音姫「何ですか、ふたりして・・・・大声をだしてはしたないでしょ」  
 
義之「いや、てか・・・あぁ、分かった! それはアレだろ? 所謂一つの『音姉ギャグ』ってヤツだろ?」  
 
音姫「? 言ってる意味がわかんないよ」  
 
由夢「じゃ、じゃあ・・・まさか本当に・・・・・?」  
 
 取り敢えず、由夢には『お前も知らなかったんかい・・・』と、心の中で突っ込み。  
 
音姫「当然だよ。巨乳派と私たちスレンダー派の確執は大正時代にまで遡るの。知らなかった?」  
 
義之「いや、知らなかったって言うか・・・・・」  
 
由夢「普通は知らないような気がするんだけど・・・・・」  
 
音姫「いいよ。これも何かの縁だし。私たちの戦いの歴史・・・お話しするね」  
 
義之「え゛!?」  
 
由夢「や、出来れば遠慮したいんですけど・・・・・」  
 
音姫「駄目。特に由夢ちゃんにはしっかりと理解してもらわないといけないし・・・・・」  
 
由夢「でも・・・・」  
 
音姫「駄ー目」  
 
由夢「あの・・・・」  
 
音姫「駄目です」  
 
由夢「・・・・はい」  
 
義之「お、俺は?」  
 
音姫「もちろん問題ないよ。弟くんも間違った知識をそのままにしておくのは不本意だしね」  
 
義之「いや、どっちかって言うとあんまり聞きたくないって言うか帰りたいんだけど・・・・・」  
 
音姫「それじゃあ、まず創立の切っ掛けからお話しするね」  
 
義之「いや、あのな、話聞いてくれよ」  
 
音姫「何か?」  
 
義之「いえ・・・もうなんでもないです」  
 
音姫「では早速・・・・大正11年4月22日・・そう、この日はちょうど健康保険法が公布された年でもあるんだけど、  
  私たちの初代リーダーである鏑木ヨシ江さんは・・・・・」  
 
 それから音姉の説明は時に何処から出したのかフリップやスライドを使ったり、VTRを使ったりと、  
   
 様々な趣向を凝らし2時間たった今も少しも終わるそぶりを見せない。  
 
 てか、今ようやく大正時代の説明が半分終わったところだった。  
 
由夢「兄さん・・・・・」  
 
義之「・・・・・聞きたくないが、一応なんだ?」  
 
由夢「これぞまさしく嘘から出た真・・・・だね」  
 
義之「黙れ。

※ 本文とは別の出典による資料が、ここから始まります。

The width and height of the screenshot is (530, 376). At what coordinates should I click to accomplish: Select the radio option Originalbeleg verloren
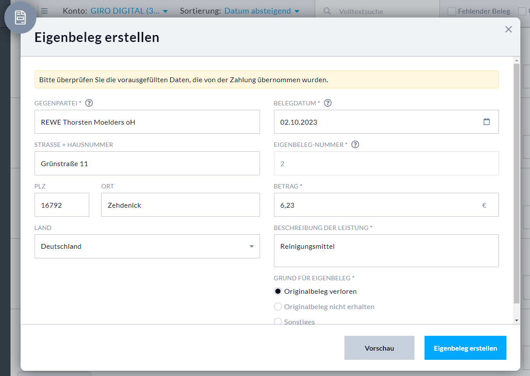click(x=277, y=291)
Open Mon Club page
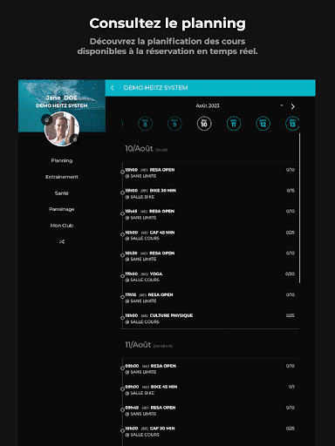This screenshot has height=446, width=335. (x=62, y=226)
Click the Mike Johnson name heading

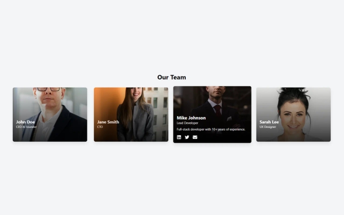[191, 118]
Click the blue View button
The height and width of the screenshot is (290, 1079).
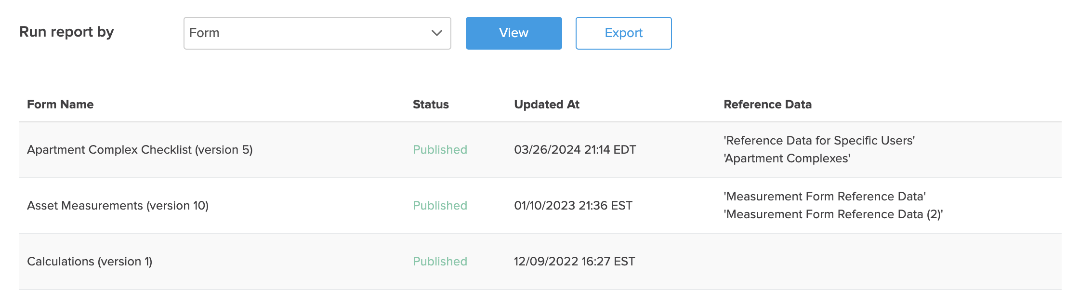click(513, 33)
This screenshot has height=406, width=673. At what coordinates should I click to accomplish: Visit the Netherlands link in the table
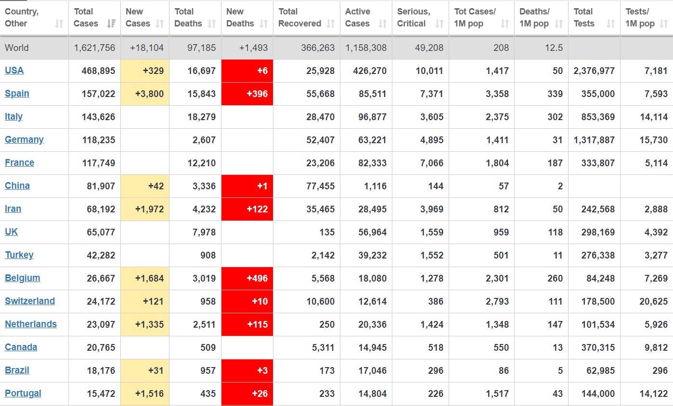tap(31, 324)
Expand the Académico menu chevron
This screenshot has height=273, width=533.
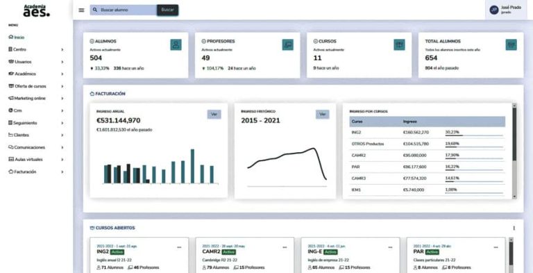pyautogui.click(x=62, y=74)
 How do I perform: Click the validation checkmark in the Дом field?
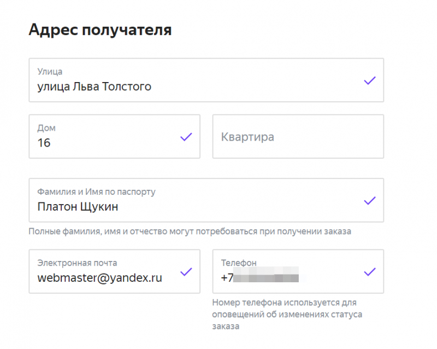(x=186, y=137)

諸悪の根源が何を偉そうに・・・てか、よくもまぁ抜け抜けと・・・大体、お前が__________」  
 
音姫「ちゃんと聞きなさい!! 今がこの時代で一番重要な所なんだよ!?」  
 
「「はい・・・・」」  
 
音姫「ここは・・・そうだね1932年だから『いくさに(1932)発展スレンダー一揆』と語呂合わせで覚えるといいよ。  

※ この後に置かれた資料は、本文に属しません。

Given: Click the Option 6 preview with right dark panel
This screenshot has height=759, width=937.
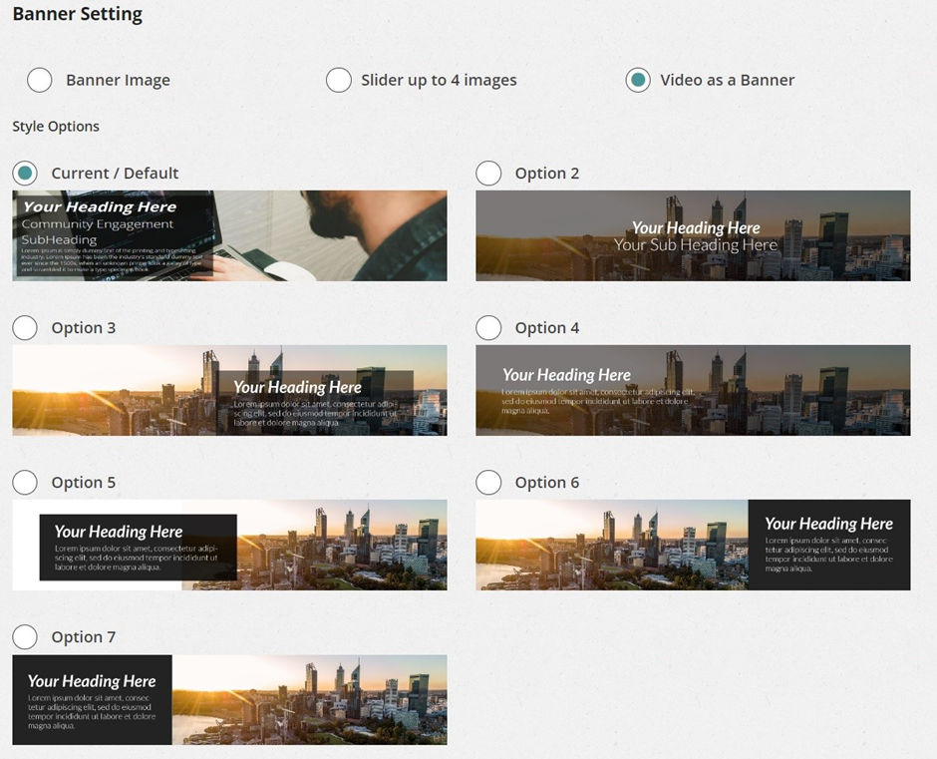Looking at the screenshot, I should 693,546.
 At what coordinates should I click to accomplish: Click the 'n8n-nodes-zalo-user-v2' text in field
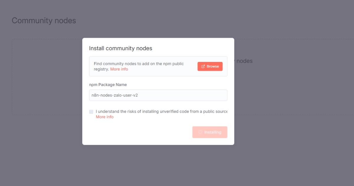point(115,95)
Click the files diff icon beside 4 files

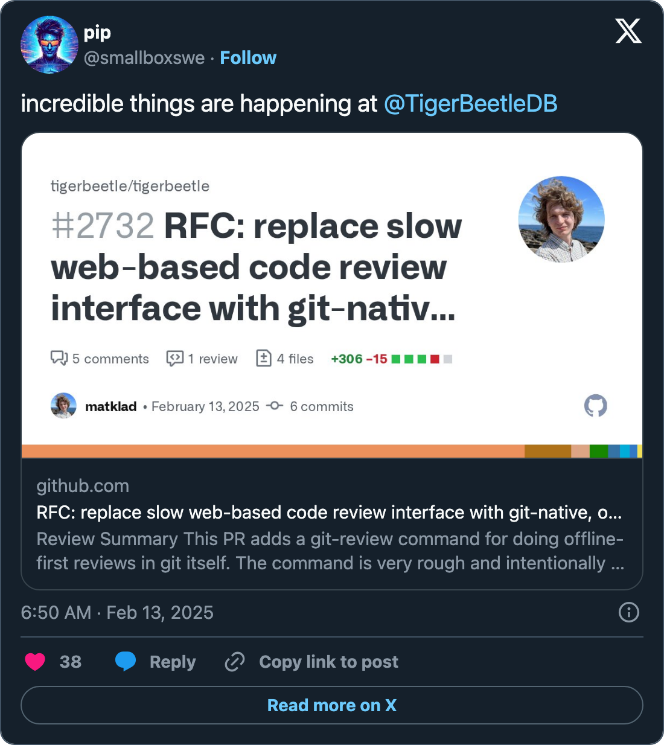click(x=264, y=359)
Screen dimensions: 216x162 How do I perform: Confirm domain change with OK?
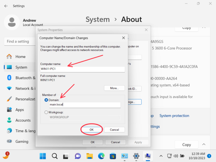pyautogui.click(x=92, y=130)
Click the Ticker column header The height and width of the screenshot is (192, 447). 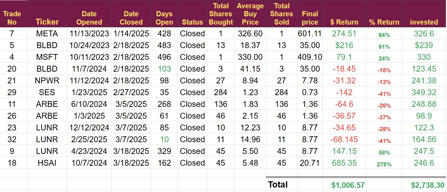[47, 22]
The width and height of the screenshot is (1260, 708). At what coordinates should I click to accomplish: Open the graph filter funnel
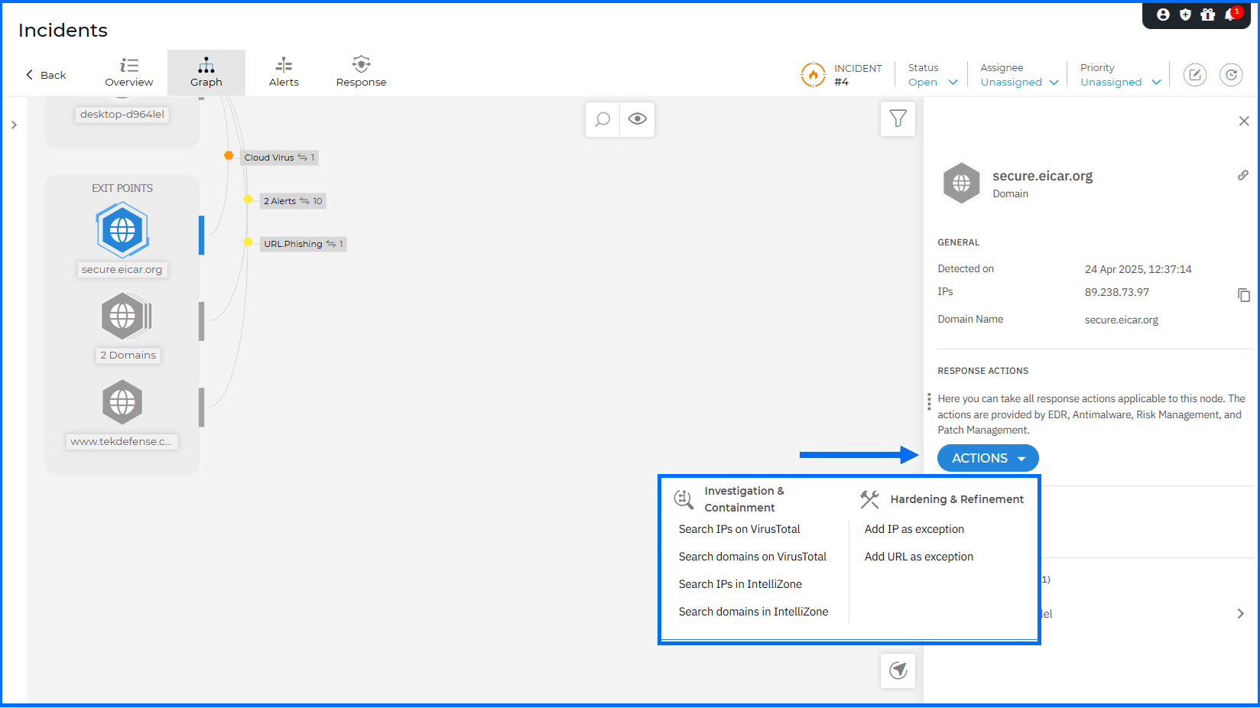point(898,119)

  この時の一揆で私たちの存在は一気に知れ渡り、時の政府は・・・・・」  
 
「「・・・・・」」  
 
 『日本人の正しい座り方だから』と、音姫に言われて(命令されて)正座をさせられた上に不毛な説教を受ける二人・・・・・  
 
 もう金輪際、音姫の前で胸に関する話はするまいと、心に固く誓う二人であった。